Opinião

Legitimidade do poder (II)

Legitimidade do poder (II)

Os magistrados de todos os tribunais estão hoje unidos pela camaradagem sindical, têm objectivos comuns a todos eles, o que inutilizou a garantia dos recursos, enquanto mecanismo de legitimação das decisões judiciais.

Já aqui falei sobre a legitimidade democrática dos titulares dos poderes políticos soberanos (crónica de 24/10/2011), a qual deriva directa ou indirectamente do sufrágio popular. Mas quanto ao poder judicial, verifica-se que não possui legitimidade democrática, pois o povo não tem qualquer intervenção na escolha dos respectivos titulares. E isto apesar de os magistrados serem vitalícios e, segundo a Constituição da República, terem por função administrar a justiça, precisamente, em nome do povo. Ou seja, os titulares vitalícios de um poder soberano que deve ser exercido em nome do povo não são escolhidos por quem detém, em exclusivo, todo o poder soberano, que é o próprio povo.

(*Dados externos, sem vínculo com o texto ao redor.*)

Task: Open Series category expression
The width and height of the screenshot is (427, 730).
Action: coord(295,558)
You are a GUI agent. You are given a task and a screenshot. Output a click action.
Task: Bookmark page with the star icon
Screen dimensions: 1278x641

A situação torna-se ainda mais insólita quando verificamos que os magistrados são, além de vitalícios, totalmente independentes (ninguém pode interferir com as suas decisões, a não ser, em certas condições, outros colegas) e absolutamente irresponsáveis (não prestam contas a ninguém pelas suas decisões, excepto, em certos casos, a outros colegas). Na verdade os magistrados escolhem-se uns aos outros, avaliam-se uns aos outros (quase sempre com a nota máxima), julgam-se uns aos outros e absolvem-se uns aos outros, totalmente indiferentes ao escândalo que essas exculpações provocam na sociedade portuguesa (a quem, como se viu, não têm de prestar quaisquer contas).

O poder judicial, com essa configuração legal e constitucional que o isenta de qualquer legitimação democrática, transformou-se num estado (corporativo) dentro do próprio Estado (democrático). E com tal sensação de poder e tanta certeza de impunidade que desafia permanentemente os outros poderes soberanos (e democráticos) do Estado de direito, procurando, nomeadamente, interferir de forma ilegítima nas decisões do Governo, do Parlamento e até do próprio presidente da República.

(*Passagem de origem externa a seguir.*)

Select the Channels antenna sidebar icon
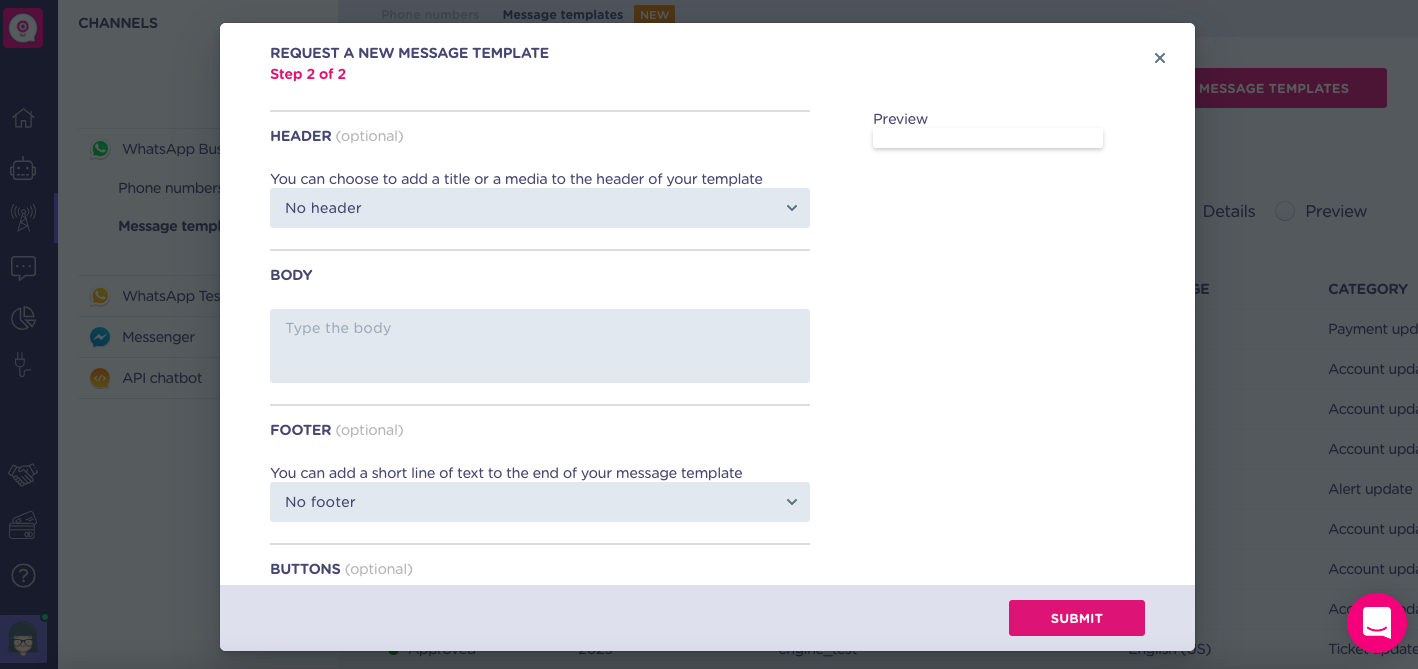The image size is (1418, 669). 23,217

Alguns pretendem que a legitimidade do poder judicial radicaria na relativização das suas próprias decisões, uma vez que podem ser impugnadas por quem com elas se não conforme. Ou seja, enquanto os titulares dos outros poderes soberanos podem ser (democraticamente) substituídos mas as suas decisões não podem ser revogadas ou só o podem ser em certos casos bem delimitados, os titulares do poder judicial não podem ser substituídos mas as suas decisões podem ser revogadas e substituídas por outras. Para isso seria necessário que os titulares do poder judicial fundamentassem as suas decisões com todas as circunstâncias de facto e de direito que em concreto os levaram a decidir num determinado sentido, a fim de que todos os que legitimamente discordassem da decisão a pudessem impugnar. A legitimidade do poder judicial radicaria assim, não na escolha dos seus titulares, mas na forma como estes, uma vez escolhidos, exerceriam a sua função soberana. Seria uma legitimidade que se renovaria permanentemente através da própria actividade dos magistrados.

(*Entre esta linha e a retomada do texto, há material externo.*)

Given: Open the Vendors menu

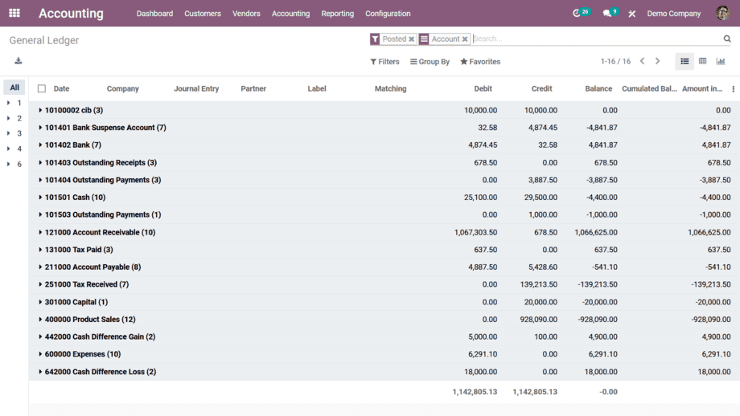Looking at the screenshot, I should pos(246,14).
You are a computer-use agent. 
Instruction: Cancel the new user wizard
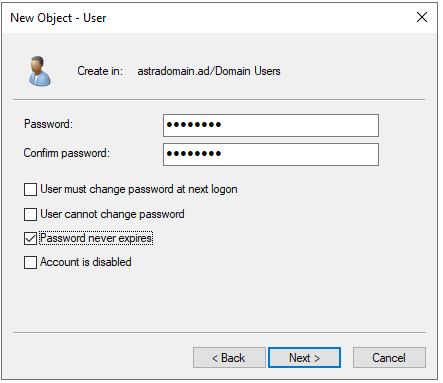coord(389,358)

Ora, a principal forma de substituir uma decisão judicial por outra é através do recurso, ou seja, de um pedido dirigido a outros magistrados (colegas) de um tribunal superior para revogar a decisão em causa. Simplesmente, o mecanismo dos recursos praticamente faliu em Portugal. Primeiro, porque, em certos casos, deixou se ser uma garantia de lei para passar a depender apenas da vontade dos próprios magistrados (veja-se o sistema da "dupla conforme" nos recursos cíveis para o STJ) e depois, porque o sindicalismo nas magistraturas diluiu completamente a tradicional eficácia dos recursos. Os magistrados de todos os tribunais estão hoje unidos pela camaradagem sindical, têm objectivos comuns a todos eles, o que inutilizou a garantia dos recursos, enquanto mecanismo de legitimação das decisões judiciais e, consequentemente, de quem as profere.

Juízes com coragem e independência suficientes para dizer a outros colegas que as suas decisões estão erradas e que as devem substituir por outras são cada vez mais raros no nosso sistema judicial. Pelo contrário, eles estão cada vez mais unidos para restringir ainda mais o direito de recurso, como o atesta, entre outras, a célebre campanha das "manobras dilatórias" conduzida pelos sindicatos dos magistrados com o apoio do actual Governo.